_Short problem a:_
Locate each line in the records that includes the string "pixels", and copy those lines.

* START Document passage *

But investors dissatisfied with the minuscule rates of interest on bank and building society accounts do have alternatives. Fidelity Investments suggests cash unit trusts, which reinvest investors' cash in the London money markets where rates are substantially higher than on small retail deposits, or in gilt edged stock and bonds issued by local authorities which are close to maturity.

Fidelity's own MoneyBuilder Cash charges no inital fees or exit fees, the annual management charge is just 0.5 per cent, after which it currently offers 5.2 per cent gross on a minimum deposit of pounds 5,000, which is double the average building society rate.

Some of the specialised London banks also offer money market accounts on larger deposits, offering fixed rates from overnight up to five years. Cater Allen Bank - part of the London discount house group - currently pays 4.93 per cent gross on pounds 50,000 on deposit overnight. The rate rises on deposits for a week or longer, reaching 6.75 on three-year money. Interest is paid monthly.

Small businesses can also earn more off the high street. On a current account, allowing 150 transactions a quarter, Cater Allen Bank offers 3.75 per cent gross on credit balances of pounds 10,000, which is at least double the comparable rates at high street banks.

Mutual building societies are, however, working overtime to exploit their cost advantage over their rivals who are converting into banks.

At present the mutuals are paying around 0.25 per cent more to savers on comparable accounts, and the margin could rise as banks and building societies start to favour savers rather than borrowers, who currently get an advantage of around 0.5 per cent from mutual lenders.

But for many investors who like the security of a bank or building society, the future trend of interest rates is as important as current rates. Higher rates are available on longer-term money. West Bromwich Building Society has just launched a one-year bond which offers 6 per cent gross and a three-year bond which pays 7.25 per cent gross, both on a minimum investment of pounds 2,500.

But if base rates begin to rise within the next 12 months, shorter-term investors could have the last laugh. Sun Banking pays 5.25 per cent gross on pounds 1,000 for a month, 6 per cent for one-year money and 7.5 per cent for five years, but increases in base rates could make those longer rates less attractive.

In particular, many investors with variable-rate Tessa accounts which matured over the past six months who rolled them over into fixed-rate Tessas for the next five years - to obtain an extra 1-2 per cent interest - could find that they have made the wrong choice again.

* END Document passage *

_Short problem b:_
Answer these questions using the savings passage:
(i) What annual management charge does Fidelity's MoneyBuilder Cash levy?
(ii) How many transactions a quarter does the Cater Allen Bank current account for small businesses allow?
(iii) What gross rate does the West Bromwich Building Society three-year bond pay?

* START Records for this exercise *

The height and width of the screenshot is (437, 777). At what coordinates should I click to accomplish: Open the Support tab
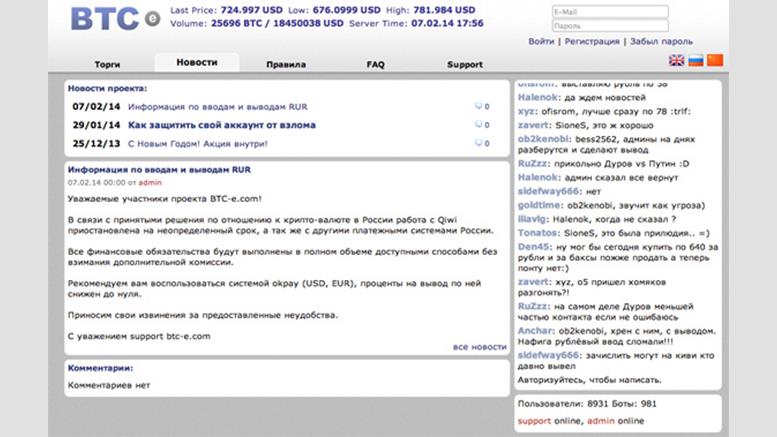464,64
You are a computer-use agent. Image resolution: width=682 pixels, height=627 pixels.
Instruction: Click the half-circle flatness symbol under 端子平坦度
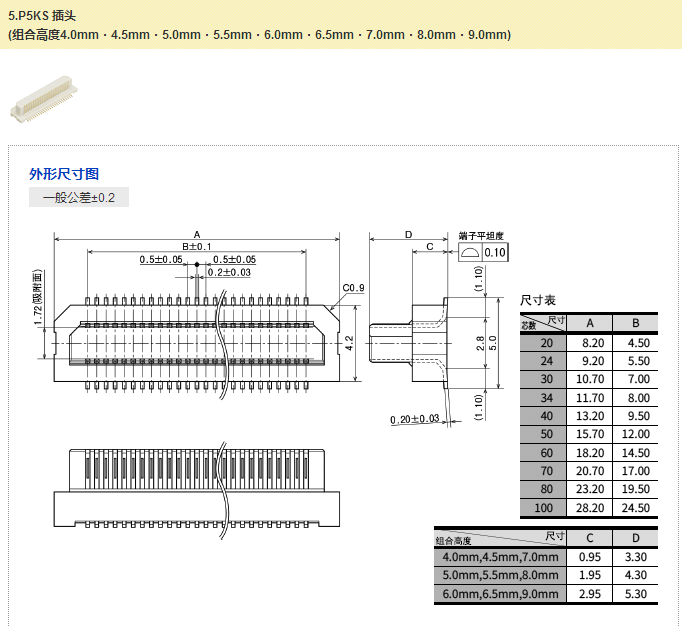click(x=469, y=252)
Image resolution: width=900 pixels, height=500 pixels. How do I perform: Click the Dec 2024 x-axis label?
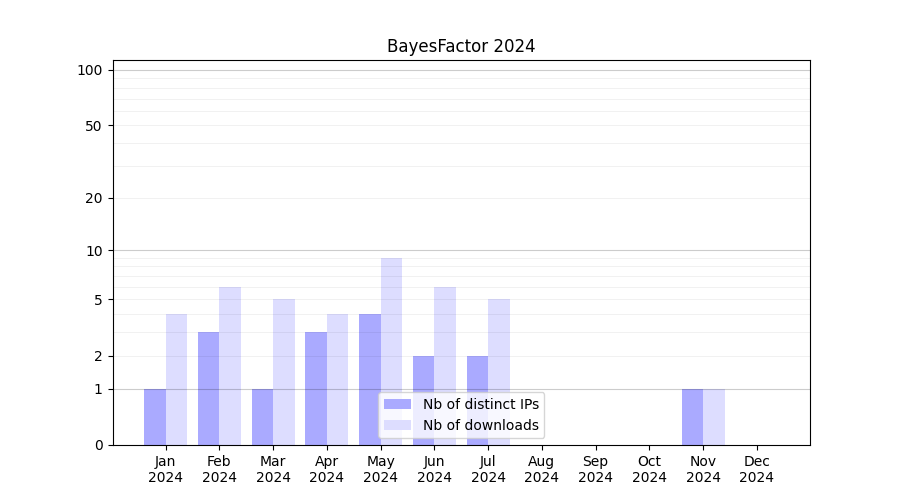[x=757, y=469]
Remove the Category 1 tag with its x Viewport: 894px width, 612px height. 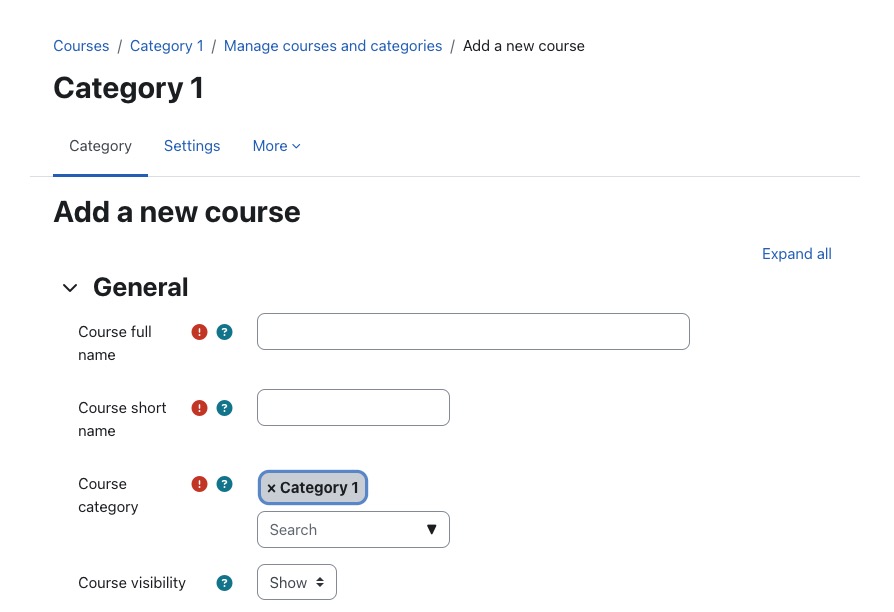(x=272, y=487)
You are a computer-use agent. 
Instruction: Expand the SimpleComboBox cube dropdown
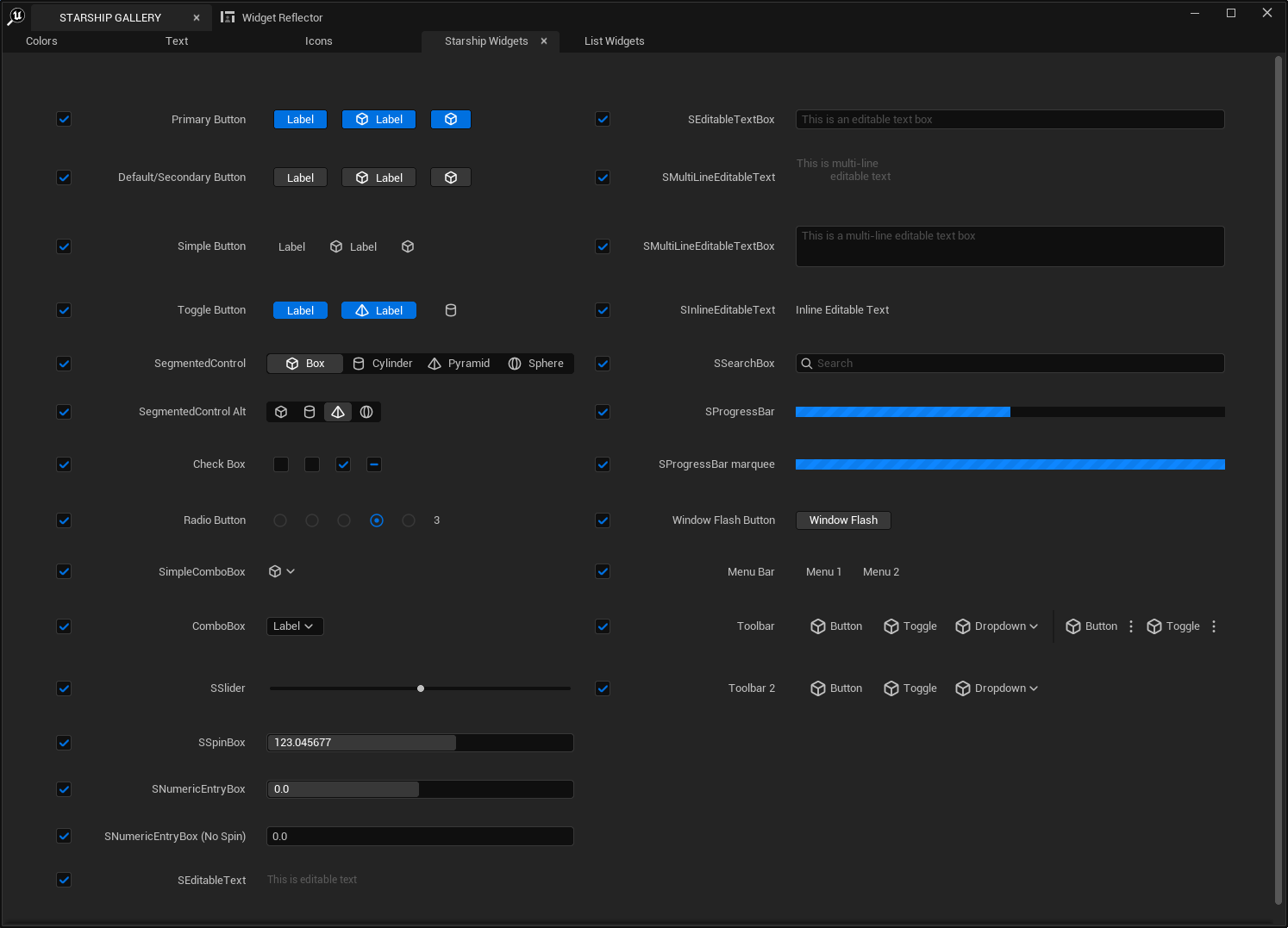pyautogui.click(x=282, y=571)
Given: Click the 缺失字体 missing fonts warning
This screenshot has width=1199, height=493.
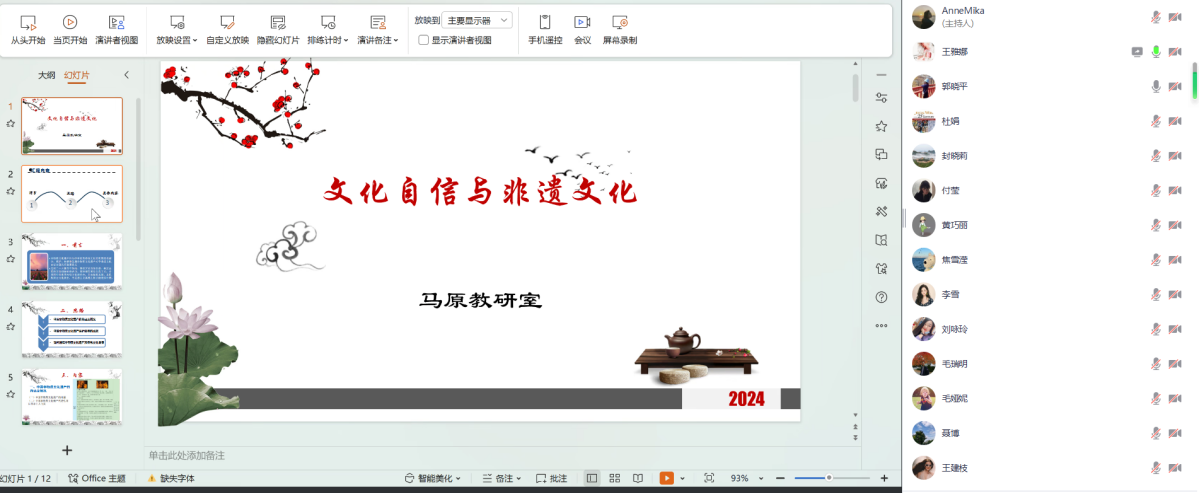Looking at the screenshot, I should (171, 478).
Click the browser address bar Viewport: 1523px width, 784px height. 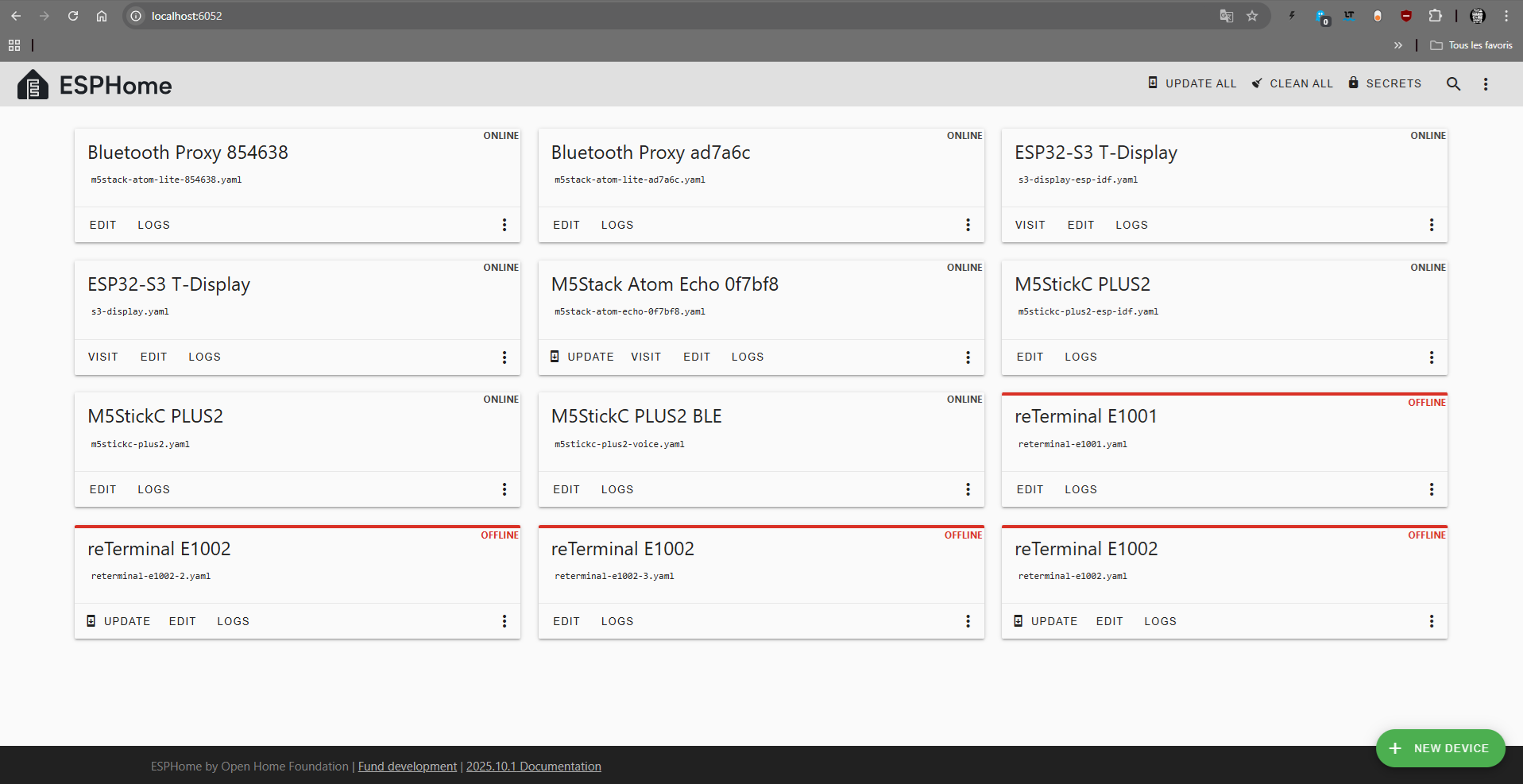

* END Records for this exercise *

_Result a:_
You are a computer-use agent. Image resolution: width=682 pixels, height=627 pixels.
Image resolution: width=900 pixels, height=500 pixels. How do I perform: Click the Dec 2024 x-axis label?

_Result b:_
(i) 0.5 per cent
(ii) 150
(iii) 7.25 per cent gross